* **Exercise aim**
Which lines in the records below hold the word "Toggle"? Copy each of them.
----- The data -----
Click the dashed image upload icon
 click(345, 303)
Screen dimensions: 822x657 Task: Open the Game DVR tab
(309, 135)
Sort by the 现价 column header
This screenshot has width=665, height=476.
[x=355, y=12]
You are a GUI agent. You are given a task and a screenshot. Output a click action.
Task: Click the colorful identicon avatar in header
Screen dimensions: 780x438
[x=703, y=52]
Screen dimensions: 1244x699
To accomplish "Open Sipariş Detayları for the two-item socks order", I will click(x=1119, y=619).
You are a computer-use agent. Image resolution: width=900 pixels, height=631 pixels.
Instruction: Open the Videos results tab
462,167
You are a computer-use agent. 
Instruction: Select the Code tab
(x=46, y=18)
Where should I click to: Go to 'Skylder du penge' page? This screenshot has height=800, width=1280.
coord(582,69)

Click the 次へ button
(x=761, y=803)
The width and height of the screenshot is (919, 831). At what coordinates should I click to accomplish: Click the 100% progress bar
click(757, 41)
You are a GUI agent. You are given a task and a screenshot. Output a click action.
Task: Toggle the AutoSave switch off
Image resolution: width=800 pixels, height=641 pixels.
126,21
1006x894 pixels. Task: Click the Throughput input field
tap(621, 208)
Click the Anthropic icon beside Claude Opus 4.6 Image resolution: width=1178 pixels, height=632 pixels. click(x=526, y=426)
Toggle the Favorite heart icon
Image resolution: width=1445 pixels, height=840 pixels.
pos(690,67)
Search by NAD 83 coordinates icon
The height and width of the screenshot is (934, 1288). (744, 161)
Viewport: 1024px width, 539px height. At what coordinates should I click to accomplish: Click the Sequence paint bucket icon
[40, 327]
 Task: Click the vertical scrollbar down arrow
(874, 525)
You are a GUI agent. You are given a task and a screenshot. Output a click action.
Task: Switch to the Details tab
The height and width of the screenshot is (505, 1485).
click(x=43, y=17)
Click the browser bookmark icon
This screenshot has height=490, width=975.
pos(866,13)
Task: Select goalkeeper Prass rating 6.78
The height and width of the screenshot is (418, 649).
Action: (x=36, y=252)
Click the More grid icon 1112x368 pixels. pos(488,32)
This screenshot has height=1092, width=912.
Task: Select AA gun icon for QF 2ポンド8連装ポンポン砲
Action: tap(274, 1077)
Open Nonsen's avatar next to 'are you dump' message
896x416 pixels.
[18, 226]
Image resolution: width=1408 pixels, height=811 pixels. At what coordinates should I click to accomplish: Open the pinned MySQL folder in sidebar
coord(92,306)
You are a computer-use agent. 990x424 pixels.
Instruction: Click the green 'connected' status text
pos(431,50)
-----
* **Task answer**
Task: Toggle the AutoSave switch off
Toggle the Favorite heart icon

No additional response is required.